▶ **Required action**
Repeat exactly what runs from the line with "You are a computer-use agent." through the last line of the material, and keep the pictures out of it.

━━━━━━━━━━

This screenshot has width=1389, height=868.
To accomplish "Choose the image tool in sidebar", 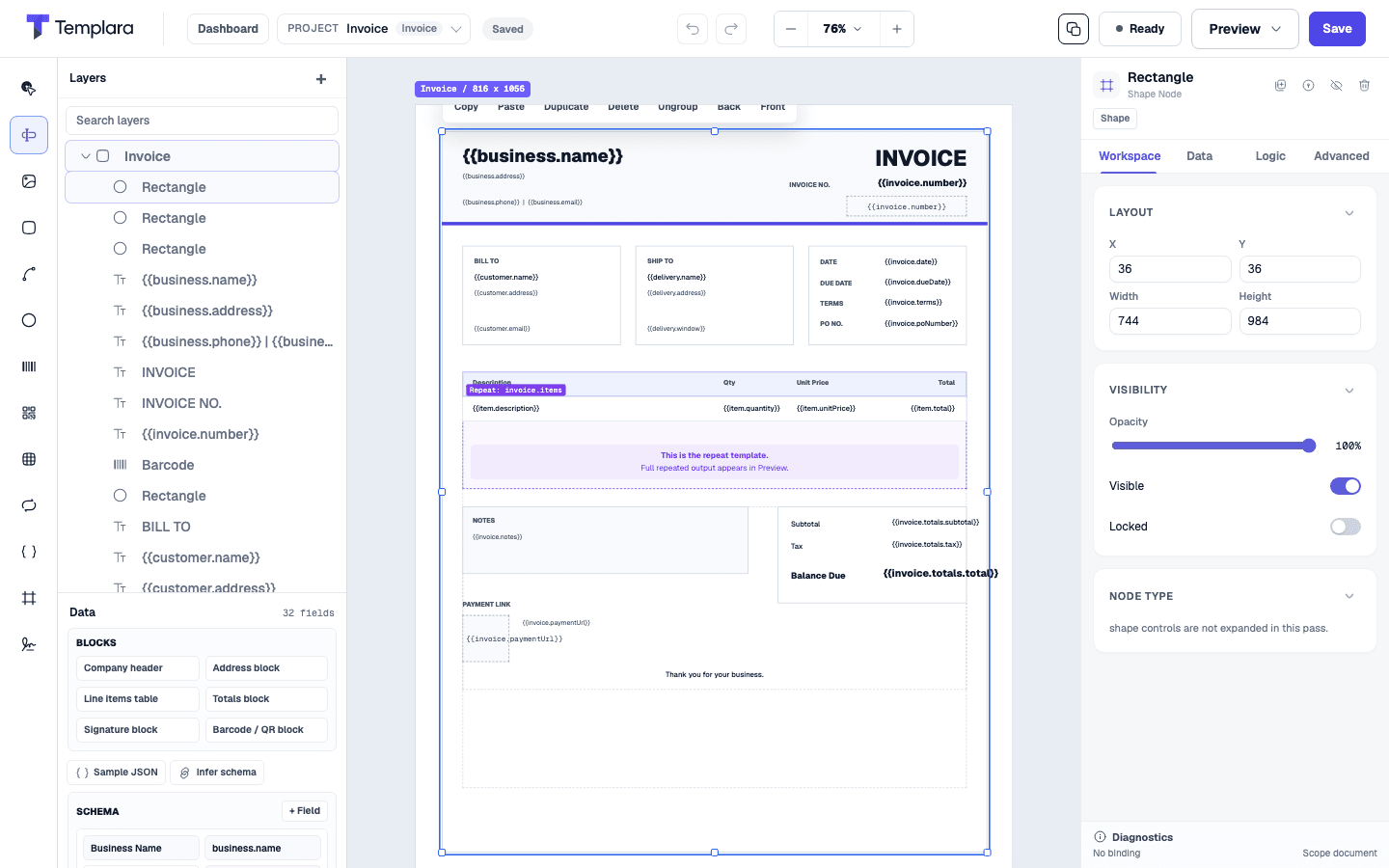I will point(29,181).
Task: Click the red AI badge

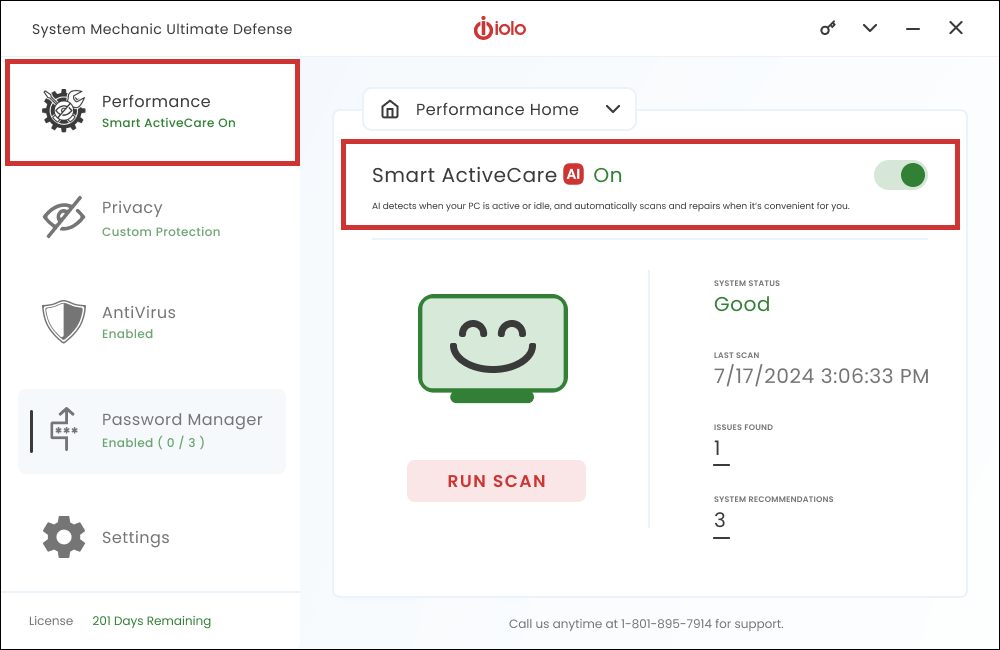Action: (573, 174)
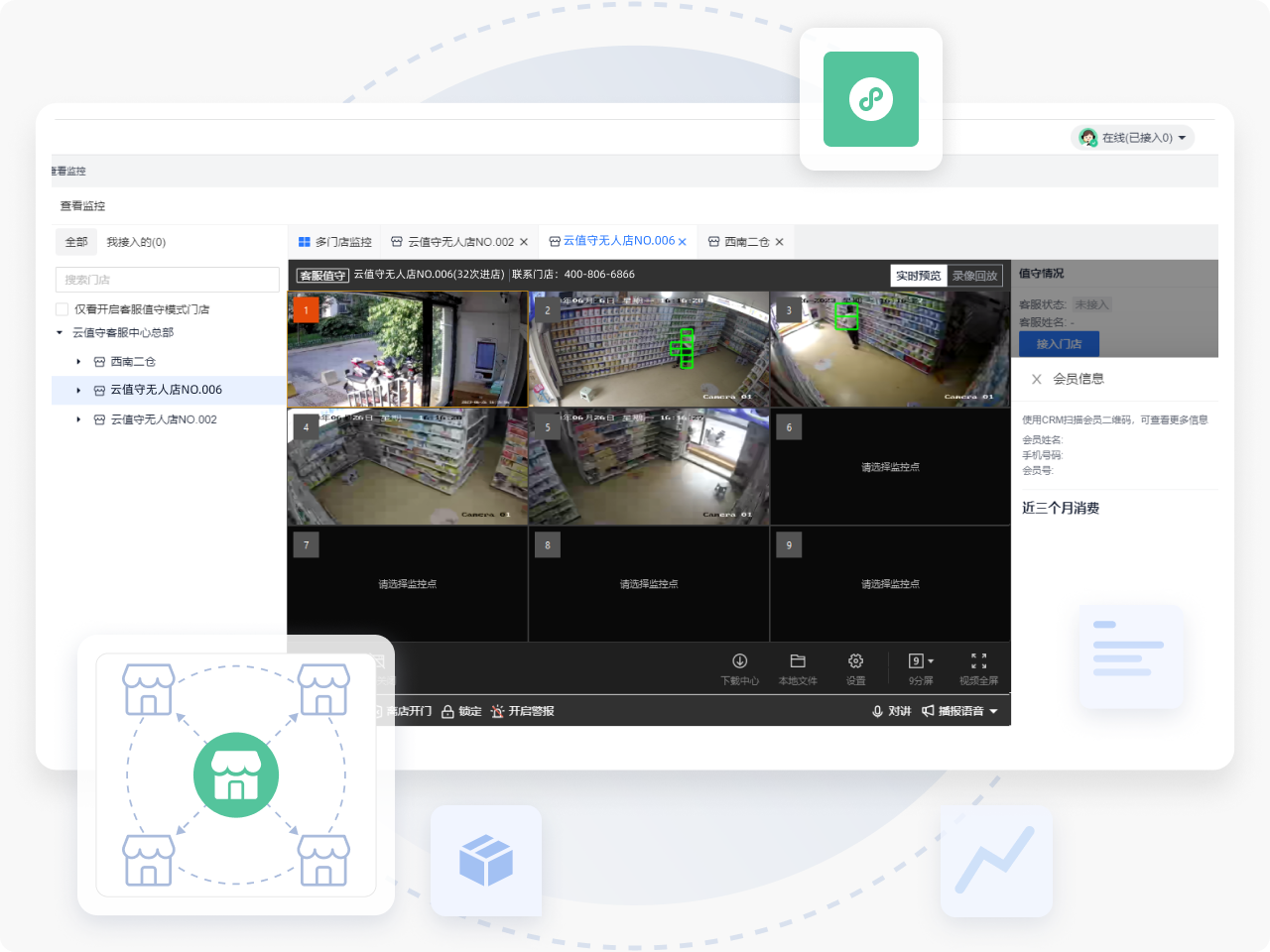This screenshot has width=1270, height=952.
Task: Click the 搜索门店 search field
Action: (167, 280)
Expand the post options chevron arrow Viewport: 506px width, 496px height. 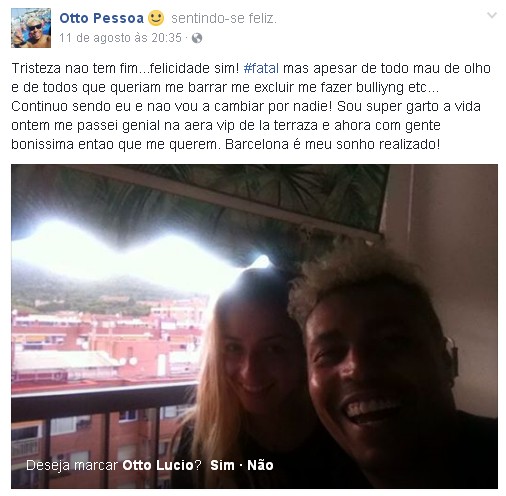point(492,15)

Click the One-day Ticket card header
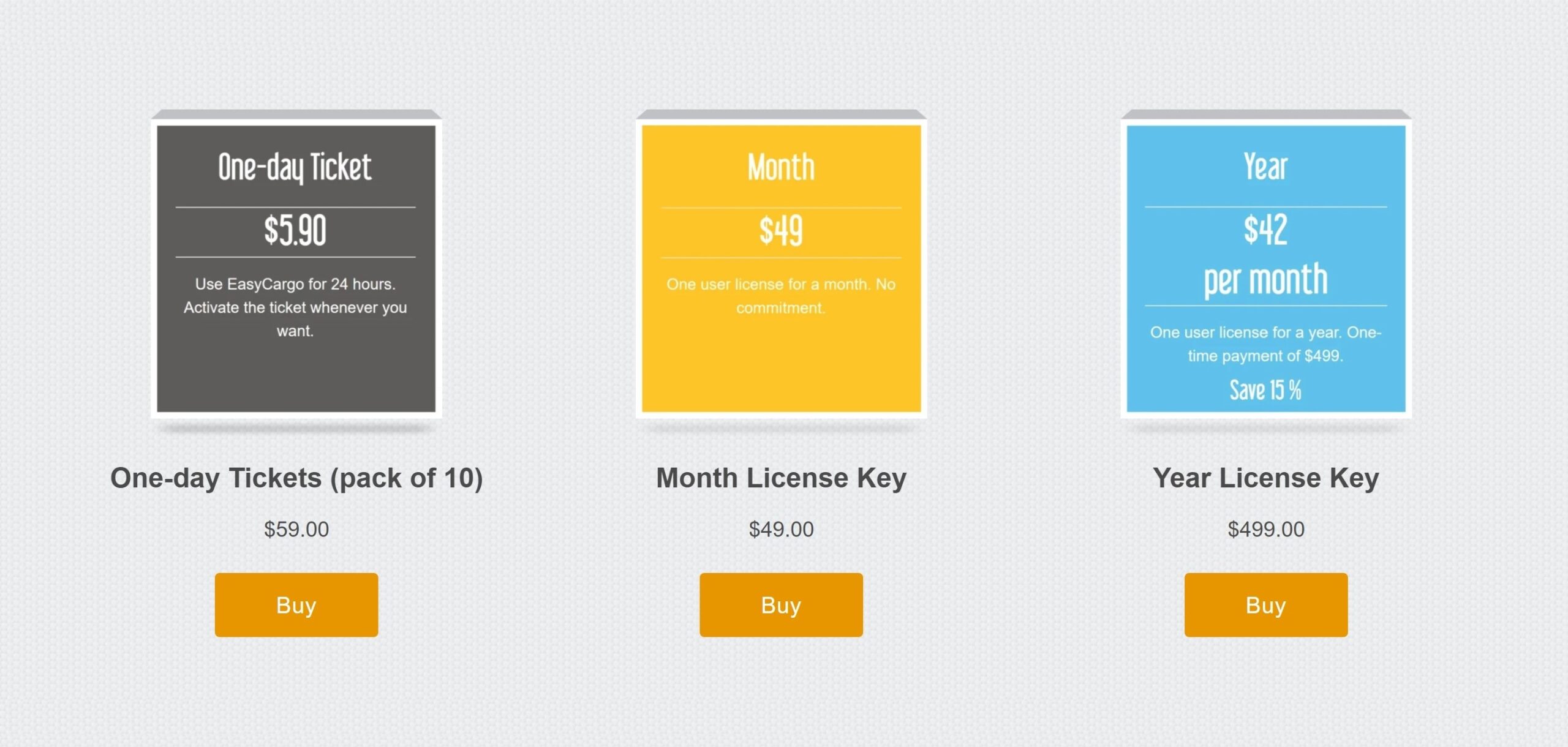296,167
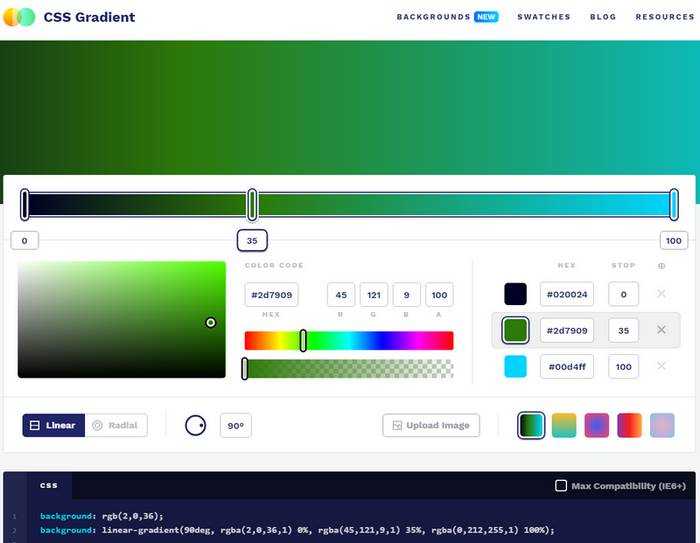This screenshot has width=700, height=543.
Task: Open the Swatches page
Action: click(x=544, y=17)
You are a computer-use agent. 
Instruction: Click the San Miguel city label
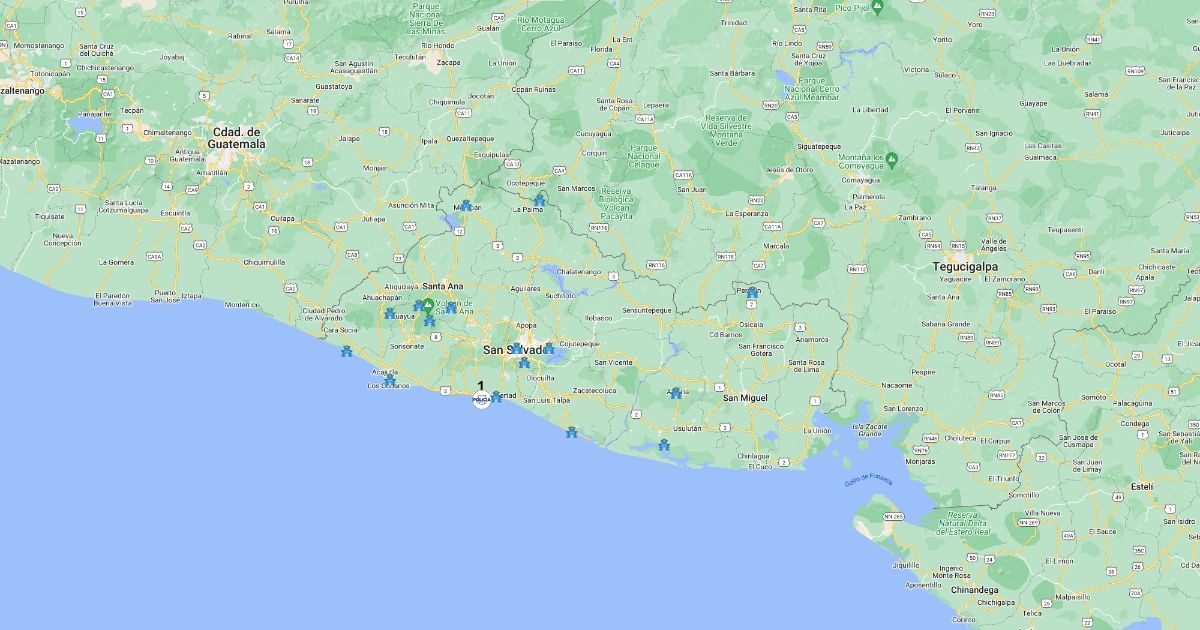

━━━━━━━━━━

▶ **Response to the task**
You are a computer-use agent. 
Instruction: Click the San Miguel city label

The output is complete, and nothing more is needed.